4. Main Application (AgentPipelineApplication.java):

package com.example.agents;

import com.azure.ai.openai.OpenAIClient;
import com.azure.ai.openai.OpenAIClientBuilder;
import com.azure.core.credential.AzureKeyCredential;
import lombok.extern.slf4j.Slf4j;
import org.springframework.beans.factory.annotation.Value;
import org.springframework.boot.CommandLineRunner;
import org.springframework.boot.SpringApplication;
import org.springframework.boot.autoconfigure.SpringBootApplication;
import org.springframework.context.annotation.Bean;

@SpringBootApplication
@Slf4j
public class AgentPipelineApplication implements CommandLineRunner {

    private final AnalysisAgent analysisAgent;

    public AgentPipelineApplication(AnalysisAgent analysisAgent) {
        this.analysisAgent = analysisAgent;
    }

    public static void main(String[] args) {
        SpringApplication.run(AgentPipelineApplication.class, args);
    }

    @Override
    public void run(String... args) {
        String textToAnalyze = "The market sentiment analysis indicates a bullish trend. Investors are optimistic about technology stocks.";
        log.info("Pipeline started. Attempting analysis.");

        try {
            String result = analysisAgent.analyze(textToAnalyze);
            log.info("Analysis completed successfully.

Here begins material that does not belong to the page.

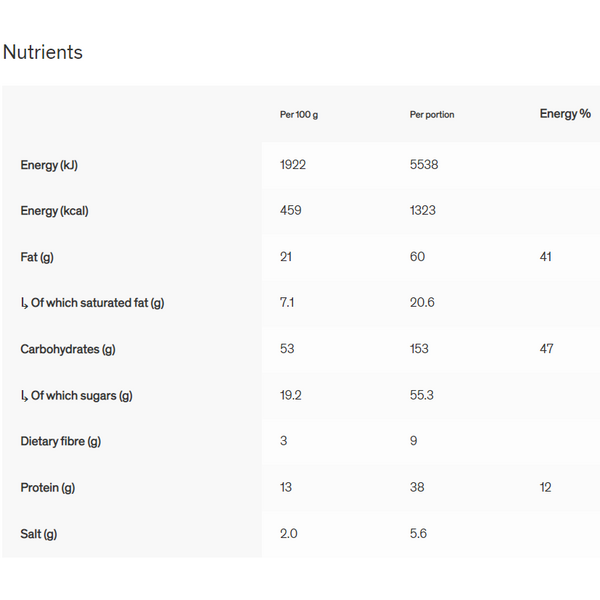Select the Per portion column header

(432, 115)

Result: {}", result);
        } catch (Exception e) {
            log.error("Pipeline failed after retries and circuit breaker attempts.", e.getMessage());
            // Handle persistent failure: DLQ, manual review, etc.
        }
    }

    // Bean for OpenAIClient
    @Bean
    public OpenAIClient openAIClient(@Value("${azure.openai.endpoint}") String endpoint,
                                   @Value("${AZURE_OPENAI_KEY:YOUR_AZURE_OPENAI_KEY}") String apiKey) {
        return new OpenAIClientBuilder()
                .credential(new AzureKeyCredential(apiKey))
                .endpoint(endpoint)
                .build();
    }
}

Explanation:

application.yml: Configures Resilience4j’s retry and circuit breaker instances.
- openaiRetry: Sets maximum attempts, initial wait, exception types to retry on, and uses exponential backoff with randomization (jitter).
- openaiCircuitBreaker: Configures thresholds for failure rate, slow calls, and wait times in the open state.
@Retry and @CircuitBreaker Annotations: These are applied directly to the analyze method in AnalysisAgent. Spring Boot and Resilience4j automatically wrap the method with the defined policies.
Exception Handling: The analyze method catches specific exceptions, logs them, and then re-throws them. This is crucial for Resilience4j to detect and act upon the failures (e.g., trigger a retry or open the circuit). RestException is explicitly caught and re-thrown for the retry policy to match.
CommandLineRunner: The AgentPipelineApplication implements CommandLineRunner to simulate a pipeline execution when the application starts. It calls the analyze method and logs the outcome.
OpenAIClient Bean: A Spring @Bean is defined for the OpenAIClient, configured with your Azure OpenAI endpoint and API key (preferably via environment variables).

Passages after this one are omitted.